Hace unos días, un comentarista político escribía en un periódico, citando a Maquiavelo, que los políticos han de saber “no ser buenos”. Me estremeció, y pensé: “Quiza tenga razón”. Pero luego pensé: “De acuerdo, con el buenismo no hacemos nada, pero ¿qué podrán hacer los políticos si no creen en la bondad, en la santidad de todas las personas humanas?” La estrategia de Maquiavelo ya ha sido ensayada y aplicada hasta el infinito en la política, en la economía, en la Iglesia (sí, también en la Iglesia, y no donde menos, tristemente): “el buen gobernante no ha de reparar en la bondad para conseguir sus objetivos”. Pero ¿qué podrá traernos una política, una economía, una religión sin fe en la bondad?
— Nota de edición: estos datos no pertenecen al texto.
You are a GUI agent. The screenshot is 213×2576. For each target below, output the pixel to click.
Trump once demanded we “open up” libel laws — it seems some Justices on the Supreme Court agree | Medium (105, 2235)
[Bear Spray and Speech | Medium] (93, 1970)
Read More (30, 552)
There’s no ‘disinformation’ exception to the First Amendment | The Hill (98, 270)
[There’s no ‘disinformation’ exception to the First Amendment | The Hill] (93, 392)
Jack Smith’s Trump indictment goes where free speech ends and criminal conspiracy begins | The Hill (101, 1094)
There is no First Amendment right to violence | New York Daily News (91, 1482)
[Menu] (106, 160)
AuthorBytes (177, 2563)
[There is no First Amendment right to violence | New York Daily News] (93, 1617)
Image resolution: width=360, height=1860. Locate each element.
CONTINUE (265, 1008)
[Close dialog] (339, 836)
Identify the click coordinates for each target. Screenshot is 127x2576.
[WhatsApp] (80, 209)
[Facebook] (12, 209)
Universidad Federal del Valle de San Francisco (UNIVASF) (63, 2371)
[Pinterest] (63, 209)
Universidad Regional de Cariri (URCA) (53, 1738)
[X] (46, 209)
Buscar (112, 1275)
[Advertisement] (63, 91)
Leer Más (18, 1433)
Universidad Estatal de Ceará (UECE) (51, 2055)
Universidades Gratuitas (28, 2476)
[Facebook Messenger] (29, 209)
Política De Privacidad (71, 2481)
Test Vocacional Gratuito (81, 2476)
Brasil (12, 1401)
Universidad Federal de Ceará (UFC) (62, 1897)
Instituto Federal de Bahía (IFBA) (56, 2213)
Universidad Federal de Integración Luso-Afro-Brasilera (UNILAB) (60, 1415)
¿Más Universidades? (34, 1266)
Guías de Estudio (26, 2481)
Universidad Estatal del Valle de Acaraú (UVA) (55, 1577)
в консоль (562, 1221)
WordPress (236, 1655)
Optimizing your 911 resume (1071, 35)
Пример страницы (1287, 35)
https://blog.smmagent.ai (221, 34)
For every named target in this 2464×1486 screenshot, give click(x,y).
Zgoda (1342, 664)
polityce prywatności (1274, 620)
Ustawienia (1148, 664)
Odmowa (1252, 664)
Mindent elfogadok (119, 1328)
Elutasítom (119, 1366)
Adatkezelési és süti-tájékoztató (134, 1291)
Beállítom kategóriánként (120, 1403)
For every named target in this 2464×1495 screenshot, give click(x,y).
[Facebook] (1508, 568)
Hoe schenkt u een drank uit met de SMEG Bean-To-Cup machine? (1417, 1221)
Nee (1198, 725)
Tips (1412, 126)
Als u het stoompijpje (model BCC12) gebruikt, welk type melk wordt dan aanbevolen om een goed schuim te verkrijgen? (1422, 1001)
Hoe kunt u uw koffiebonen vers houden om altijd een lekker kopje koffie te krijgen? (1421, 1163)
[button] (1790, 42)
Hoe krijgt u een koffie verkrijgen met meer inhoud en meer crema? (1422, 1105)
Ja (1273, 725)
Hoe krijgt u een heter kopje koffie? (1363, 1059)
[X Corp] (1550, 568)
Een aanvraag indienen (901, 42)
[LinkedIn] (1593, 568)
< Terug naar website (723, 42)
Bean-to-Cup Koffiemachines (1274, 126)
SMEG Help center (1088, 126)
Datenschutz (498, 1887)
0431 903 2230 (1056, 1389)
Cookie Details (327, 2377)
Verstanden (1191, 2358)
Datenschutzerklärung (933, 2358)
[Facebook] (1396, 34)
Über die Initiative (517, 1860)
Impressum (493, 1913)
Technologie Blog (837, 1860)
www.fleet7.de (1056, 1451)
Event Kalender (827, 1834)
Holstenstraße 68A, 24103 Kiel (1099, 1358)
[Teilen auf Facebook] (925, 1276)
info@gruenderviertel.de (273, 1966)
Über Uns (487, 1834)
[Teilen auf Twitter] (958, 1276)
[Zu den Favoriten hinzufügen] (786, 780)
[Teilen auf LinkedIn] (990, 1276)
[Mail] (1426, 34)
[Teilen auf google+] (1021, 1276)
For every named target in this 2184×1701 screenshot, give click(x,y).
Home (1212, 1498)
A la vista está: dividirán el mundo en santos e impíos y buscarán el bien de unos para mal de otros. Y nunca llegará la fiesta de todos, pero es la fiesta que necesitamos.

La fiesta de todos los santos es la fiesta de todos, más allá de nuestros cánones y medidas. Es la fiesta de la esperanza para todos. Es la fiesta que Jesús proclamó. Un día se sintió inspirado, subió a una montaña y proclamó: “¡Dichosos! ¡Dichosos todos, porque Dios os lleva en su corazón! ¡Dichosos todos, porque todos los infiernos serán destruidos! Todos venís de la bondad dichosa de Dios, todos camináis hacia su bondad dichosa, también los que hacéis la guerra, los que hacéis llorar. Yo creo en vuestra santidad, en vuestra bondad. Hacéis el mal, pero no sois malos. Hacéis el mal, porque no os sentís dichosos. Hacéis el mal, pero no sois culpable. Creed en vuestra bondad, en la santidad universal, como cree Dios. Creed que la bondad os hará dichosos, y que la dicha os hará buenos. ¡Sed buenos y dichosos, en nombre de Dios!”.

Jesús también pronunció maldiciones, lo sé. Pero fue más tarde. La Bienaventuranza fue la primera palabra de Jesús y será la última palabra de Dios para todas las criaturas. La Bienaventuranza de Jesús nos declara santos, y esperamos que acabará por hacernos buenos, y lo celebramos.

¡Que la Bienaventuranza de Jesús te consuele!